Construction of anti-de Sitter-like spacetimes using the metric conformal Einstein field equations: the vacuum case

TL;DR

This paper develops a method using conformal Einstein field equations and wave coordinates to construct anti-de Sitter-like spacetimes with boundary conditions, facilitating numerical studies of such spacetimes.

Contribution

It introduces a new initial-boundary value formulation for anti-de Sitter-like spacetimes using the metric conformal Einstein equations, enabling systematic boundary condition analysis.

Findings

Formulation using conformal wave equations and generalised wave coordinates.

Boundary conditions derived from the conformal boundary metric and Weyl tensor components.

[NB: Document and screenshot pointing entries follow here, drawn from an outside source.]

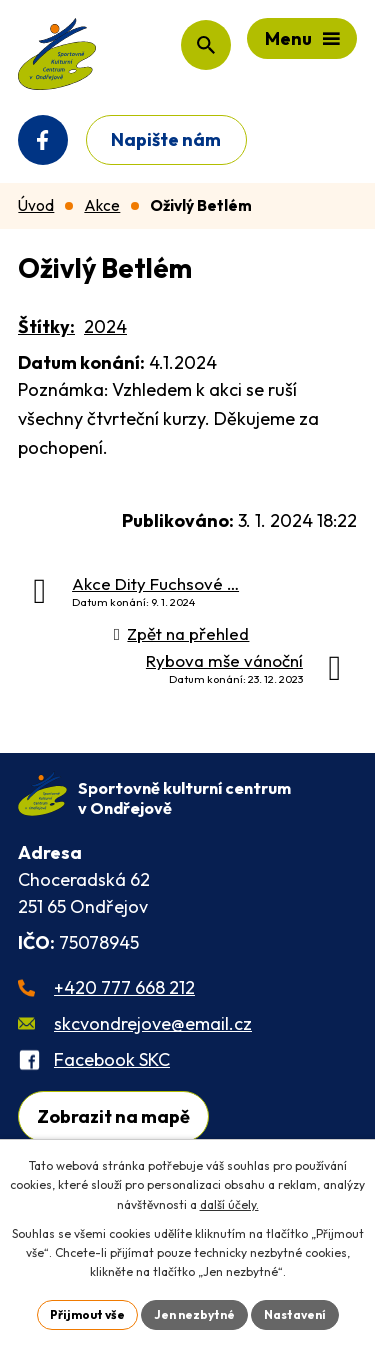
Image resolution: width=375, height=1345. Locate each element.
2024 (105, 326)
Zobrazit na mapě (113, 1116)
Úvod (36, 205)
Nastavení (295, 1314)
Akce (102, 205)
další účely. (229, 1204)
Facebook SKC (112, 1059)
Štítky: (46, 326)
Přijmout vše (87, 1314)
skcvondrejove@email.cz (153, 1023)
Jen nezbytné (194, 1314)
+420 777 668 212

Discussion on the propagation of constraints ensuring solutions satisfy Einstein equations.

Abstract

We make use of the metric version of the conformal Einstein field equations to construct anti-de Sitter-like spacetimes by means of a suitably posed initial-boundary value problem. The evolution system associated to this initial-boundary value problem consists of a set of conformal wave equations for a number of conformal fields and the conformal metric. This formulation makes use of generalised wave coordinates and allows the free specification of the Ricci scalar of the conformal metric via a conformal gauge source function. We consider Dirichlet boundary conditions for the evolution equations at the conformal boundary and show that these boundary conditions can, in turn, be constructed from the 3-dimensional Lorentzian metric of the conformal boundary and a linear combination of the incoming and outgoing radiation as measured by certain components of the Weyl tensor. To show that a solution to the conformal evolution equations implies a solution to the Einstein field equations we also provide a discussion of the propagation of the constraints for this initial-boundary value problem. The existence of local solutions to the initial-boundary value problem in a neighbourhood of the corner where the initial hypersurface and the conformal boundary intersect is subject to compatibility conditions between the initial and boundary data. The construction described is amenable to numerical implementation and should allow the systematic exploration of boundary conditions.